Mucus traps pathogenic microbes as a vital part of our body's natural defenses. Researchers at MIT have successfully replicated its intricate structure, potentially paving the way for innovative treatments against infectious diseases.
Mucus comprises various viscous, translucent secretions that line the nose, other external orifices, and the digestive and urinary tracts. It shields these organs from bacterial infections and viruses. Composed primarily of mucins—large proteins rich in glycans—mucus effectively halts bacteria by preventing toxin secretion, cell adhesion, and intercellular communication. Glycans are polymers of monosaccharides (sugars).

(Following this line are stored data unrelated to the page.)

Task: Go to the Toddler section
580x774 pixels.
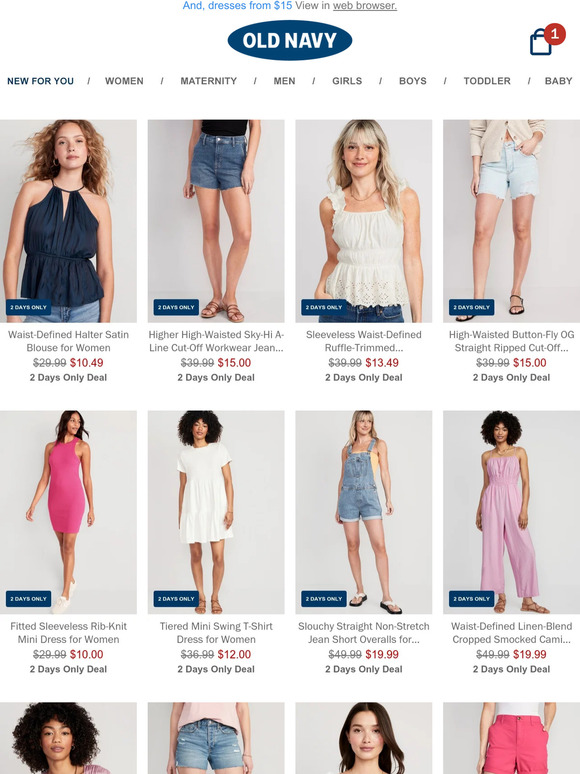Action: (x=487, y=81)
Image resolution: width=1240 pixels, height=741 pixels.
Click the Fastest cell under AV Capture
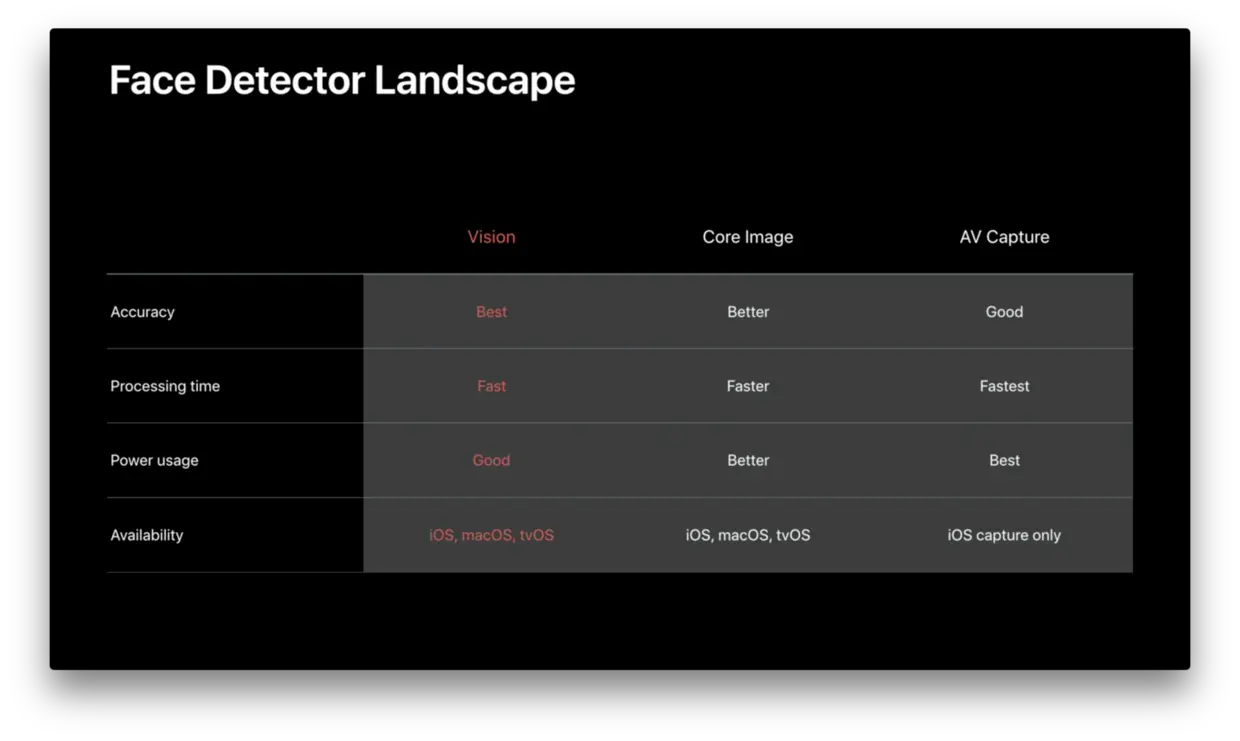[1005, 386]
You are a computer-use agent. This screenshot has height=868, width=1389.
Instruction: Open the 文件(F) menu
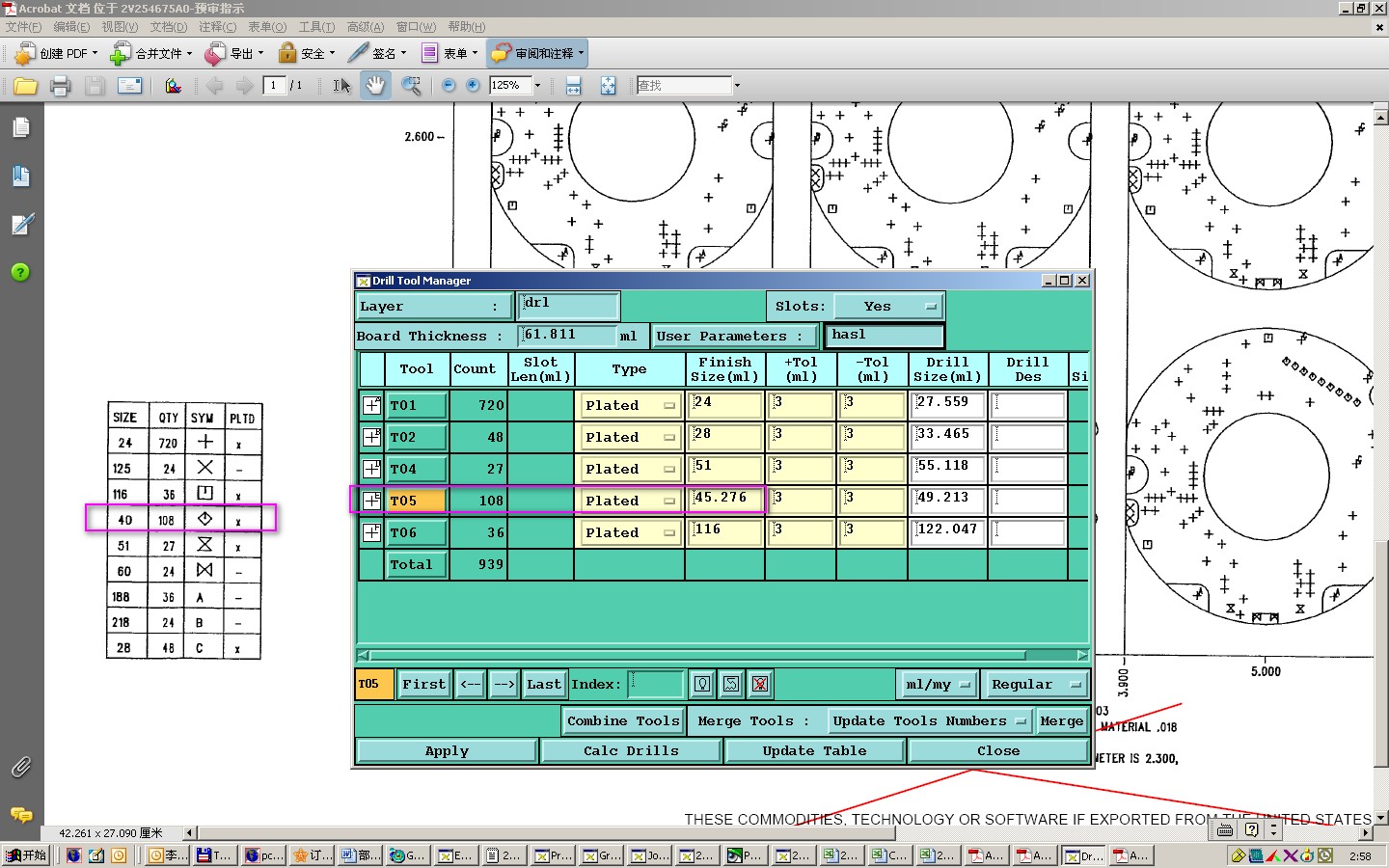[x=24, y=27]
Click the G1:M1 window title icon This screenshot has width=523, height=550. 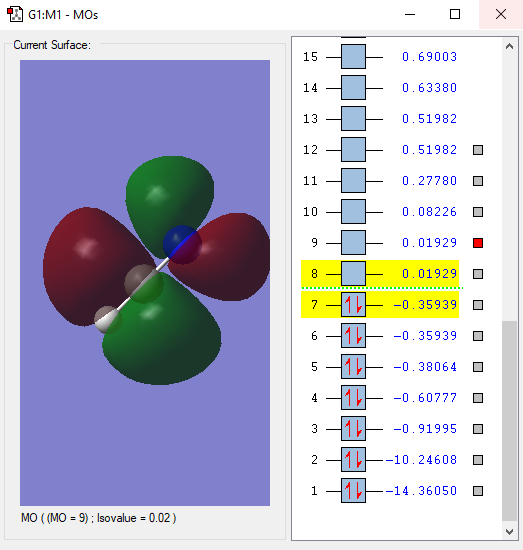pyautogui.click(x=15, y=14)
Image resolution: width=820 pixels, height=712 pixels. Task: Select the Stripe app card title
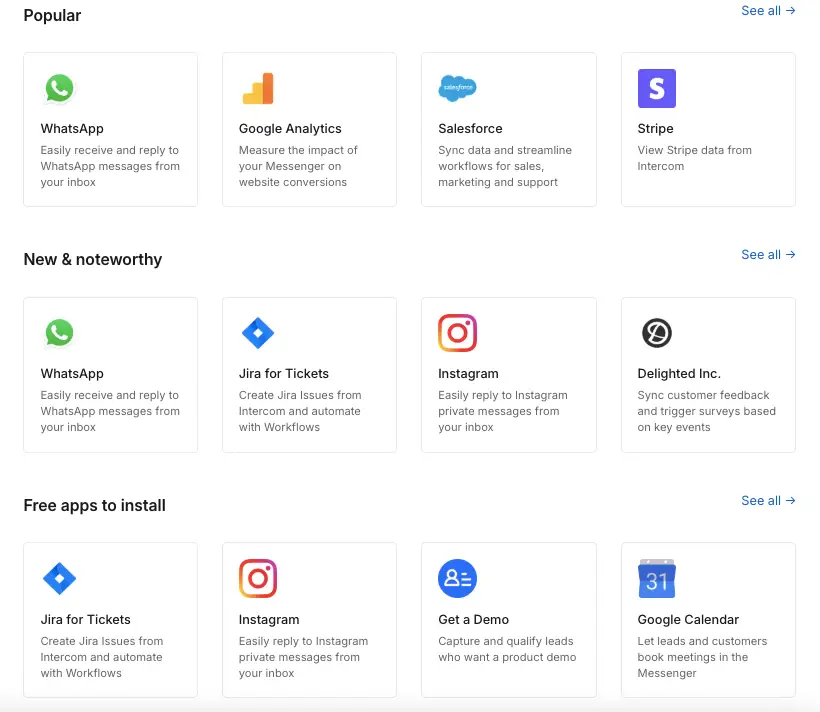coord(655,129)
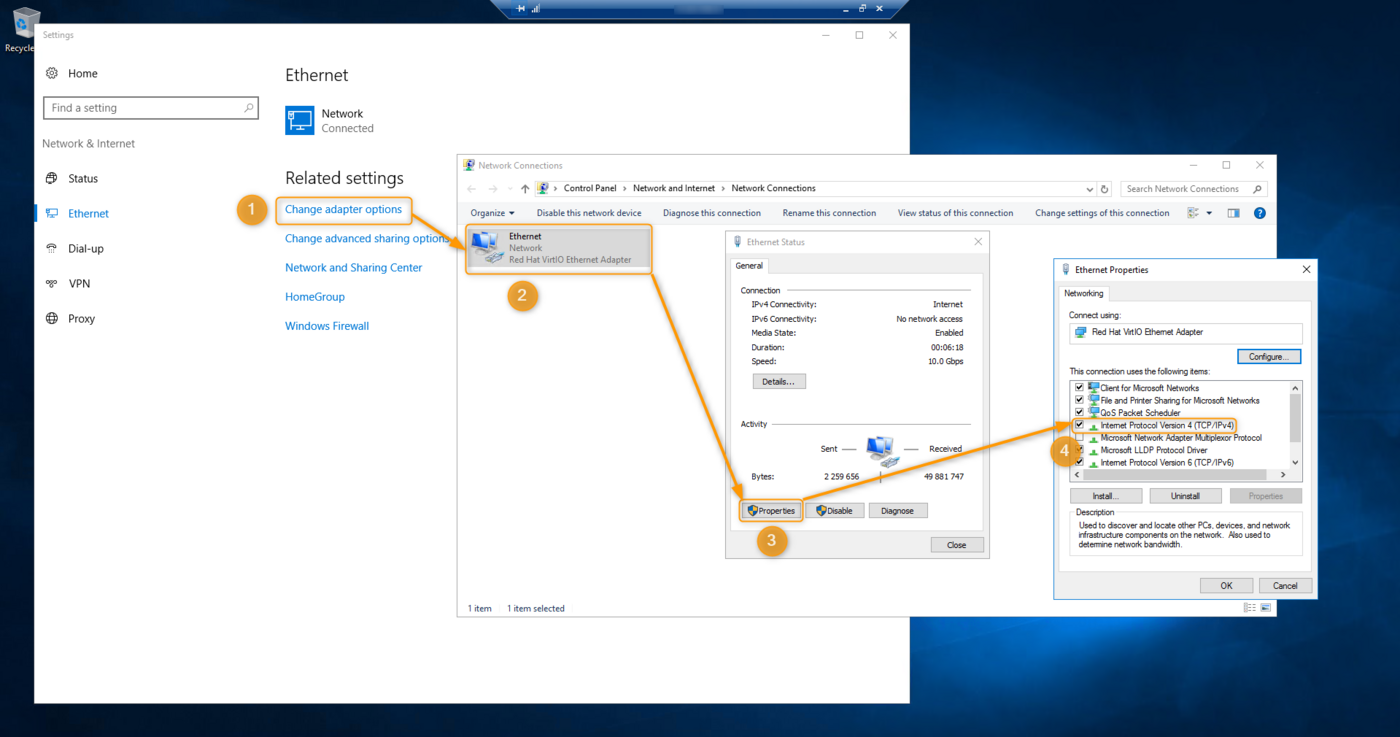This screenshot has height=737, width=1400.
Task: Toggle the preview pane icon
Action: point(1233,213)
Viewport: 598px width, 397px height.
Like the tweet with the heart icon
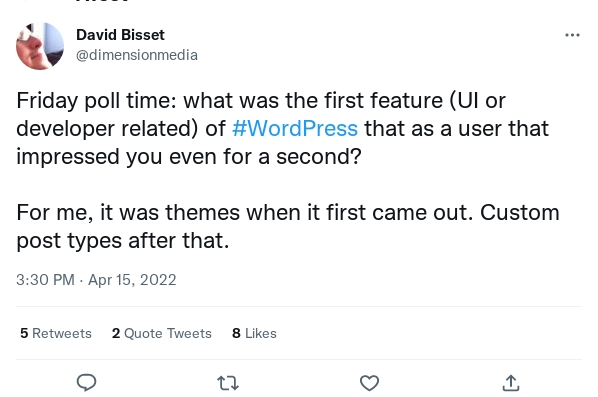(x=369, y=383)
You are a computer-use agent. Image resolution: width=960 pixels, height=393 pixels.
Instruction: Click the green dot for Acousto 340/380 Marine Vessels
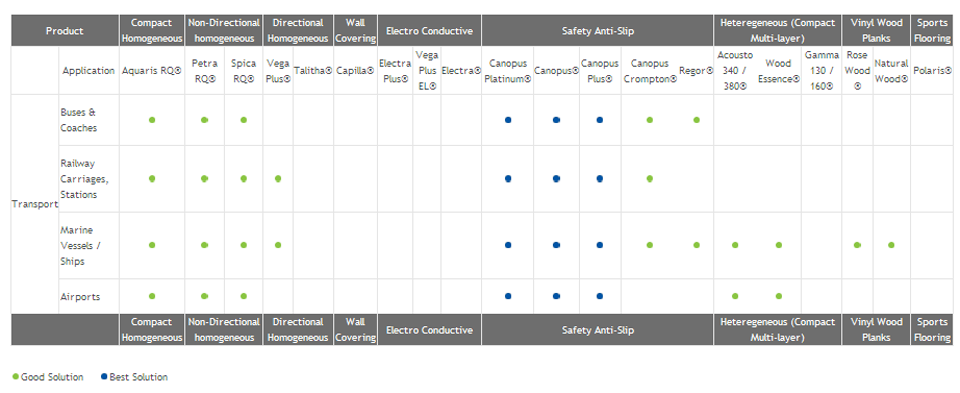click(735, 245)
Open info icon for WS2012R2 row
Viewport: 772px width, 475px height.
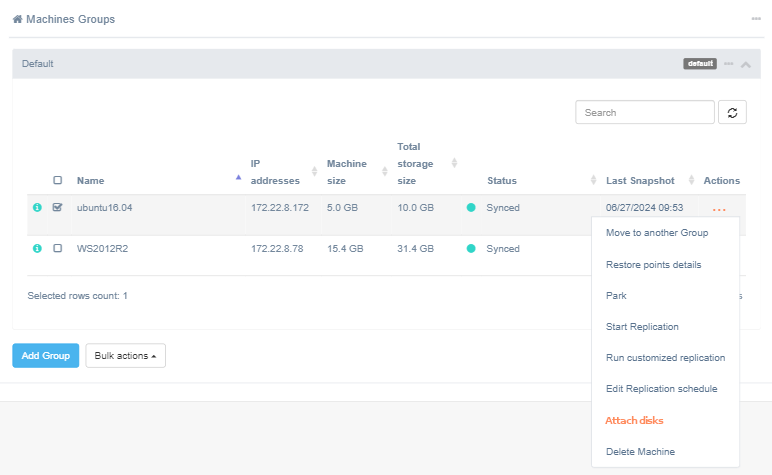pos(37,248)
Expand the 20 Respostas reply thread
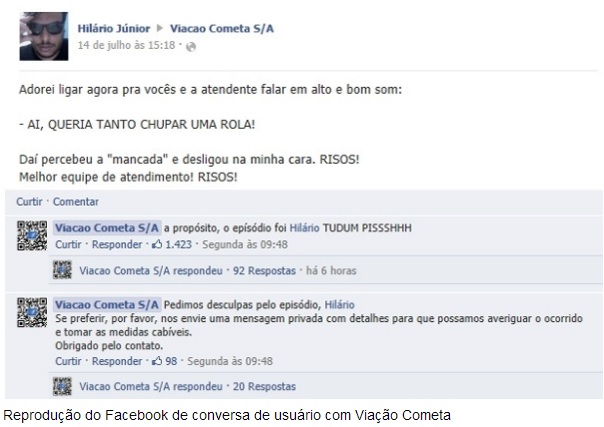The width and height of the screenshot is (604, 427). tap(264, 387)
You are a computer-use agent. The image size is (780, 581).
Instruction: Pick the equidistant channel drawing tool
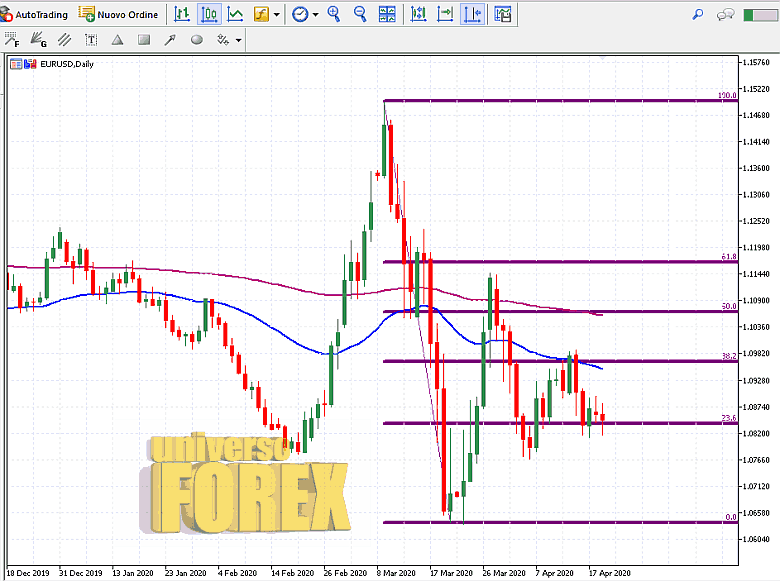click(65, 40)
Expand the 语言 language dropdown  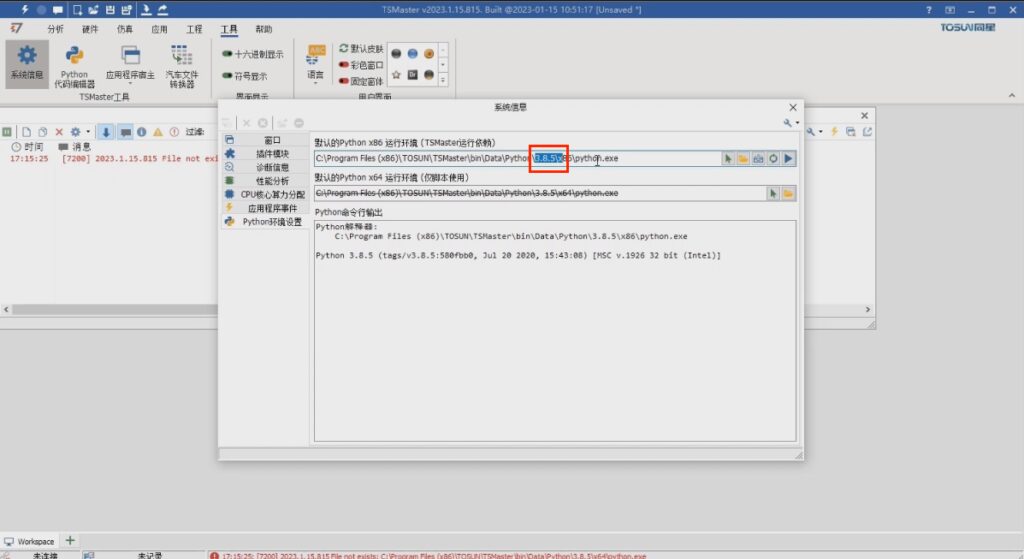click(x=316, y=84)
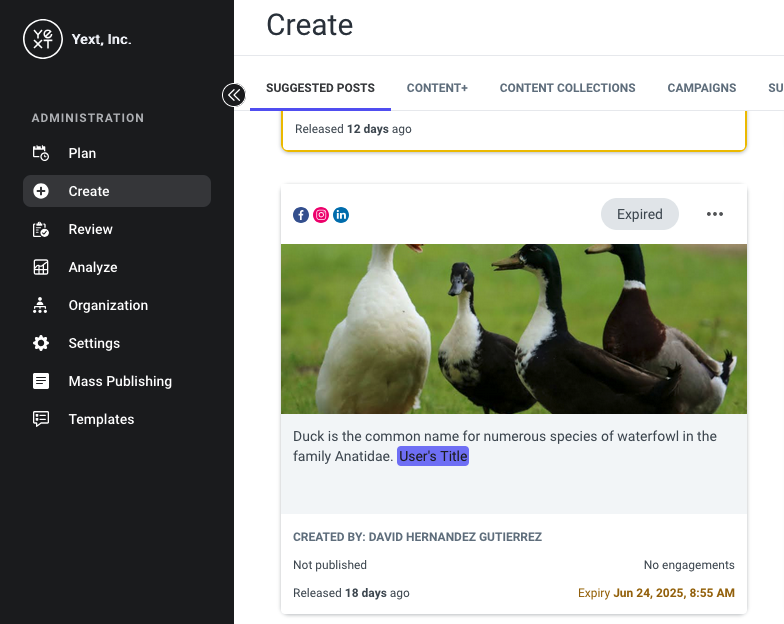The width and height of the screenshot is (784, 624).
Task: Select the Suggested Posts tab
Action: [320, 88]
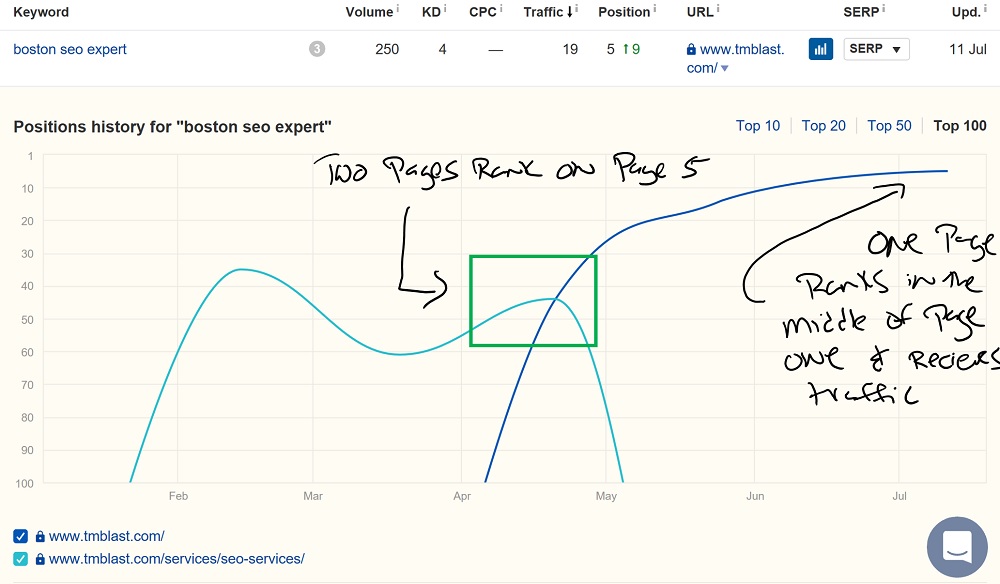1000x584 pixels.
Task: Switch the chart to Top 10
Action: click(758, 126)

In a study published in ACS Central Science on March 30, 2021, MIT researchers highlight mucus as a powerful tool against multi-drug-resistant bacteria. Unlike antibiotics, which kill bacteria and often lead to resistance—a major public health crisis per the WHO—mucins simply neutralize bacteria without promoting resistance.
Replicating mucus is no simple task, but the team achieved it using a polymer backbone via Ring-Opening Metathesis Polymerization (ROMP), a technique developed in the 1970s and widely used in chemical and pharmaceutical industries. ROMP opens cyclic carbon structures to create linear molecules with carbon-carbon double bonds, which then form extended polymers.
ROMP relies on metal catalysts to control molecular configuration—"cis" or "trans"—with the elongated cis form most closely mimicking natural mucins. Testing on Vibrio cholerae, the cholera-causing bacterium (see image below), showed cis polymers were more effective and water-soluble, suggesting applications in eye drops and skin moisturizers.
The team is now exploring optimal glycan integrations, as mucus can contain hundreds of variants, each targeting specific bacteria—a complex but promising challenge.